*Sigh what a long couple of weeks this has been... I'm all done with classes for the year, but now I just have to wait for the rest of the 2nd years to finish “Intro to Clinical Medicine” before we start with final exams – on the 22nd November!
I know that I should be grateful for the time that I have to prepare, but I can’t help just wanting to get this all over with. I’m so tired of studying and I still have like 2 weeks of endlessly long days spent in front of books, books and more books!! I think I might just go crazy!!
And as much as I try, I still find it difficult to keep focused and stick to my study plan. There’s that little voice in the back of my mind that's scared shitless of having to rewrite these exams in Jan next year.
But I know that I really can’t keep thinking like that. I have come a long way since last year, and it would be a shame to deny all the changes that have happened in my life, by still believing that I am not capable of achieving my goals. I have grown in my faith and I have a strong support system around me. So all that is left is to just get on with what I need to do.

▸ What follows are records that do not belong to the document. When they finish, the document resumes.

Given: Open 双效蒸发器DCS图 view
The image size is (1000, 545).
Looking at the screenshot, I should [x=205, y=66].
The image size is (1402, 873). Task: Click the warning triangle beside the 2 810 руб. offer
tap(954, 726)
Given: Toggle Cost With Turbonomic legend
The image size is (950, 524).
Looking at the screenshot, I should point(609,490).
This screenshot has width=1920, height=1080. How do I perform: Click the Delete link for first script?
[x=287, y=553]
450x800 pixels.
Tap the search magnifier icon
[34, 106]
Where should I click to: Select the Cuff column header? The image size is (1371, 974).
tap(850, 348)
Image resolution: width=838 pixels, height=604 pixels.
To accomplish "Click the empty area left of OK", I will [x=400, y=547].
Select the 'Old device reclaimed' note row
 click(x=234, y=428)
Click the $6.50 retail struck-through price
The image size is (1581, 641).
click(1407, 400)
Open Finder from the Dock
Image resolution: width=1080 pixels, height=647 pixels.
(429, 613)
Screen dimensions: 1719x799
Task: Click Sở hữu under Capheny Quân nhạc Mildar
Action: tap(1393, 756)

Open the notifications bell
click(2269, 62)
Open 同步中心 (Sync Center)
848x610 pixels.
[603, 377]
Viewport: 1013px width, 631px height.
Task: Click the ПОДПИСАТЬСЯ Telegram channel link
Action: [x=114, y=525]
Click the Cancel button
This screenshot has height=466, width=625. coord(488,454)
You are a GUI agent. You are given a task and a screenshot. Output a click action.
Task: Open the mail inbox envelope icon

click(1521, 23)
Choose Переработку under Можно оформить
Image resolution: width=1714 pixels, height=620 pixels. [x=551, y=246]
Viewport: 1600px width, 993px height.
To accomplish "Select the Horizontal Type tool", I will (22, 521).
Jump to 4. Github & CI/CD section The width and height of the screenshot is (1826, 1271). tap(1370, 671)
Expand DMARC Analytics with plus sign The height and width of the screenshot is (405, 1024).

Medicine will never be easy, and there will always be challenges. The only thing that will determine my outcome is whether I rise to meet those challenges, or back away with some excuse of not being strong enough or good enough.
I don’t want to look back at the end of this year and think that I did not do everything that I could to get to where I want to be.
So I guess that this leaves me with no choice other than to just soldier on… into the trenches I go. This is WAR!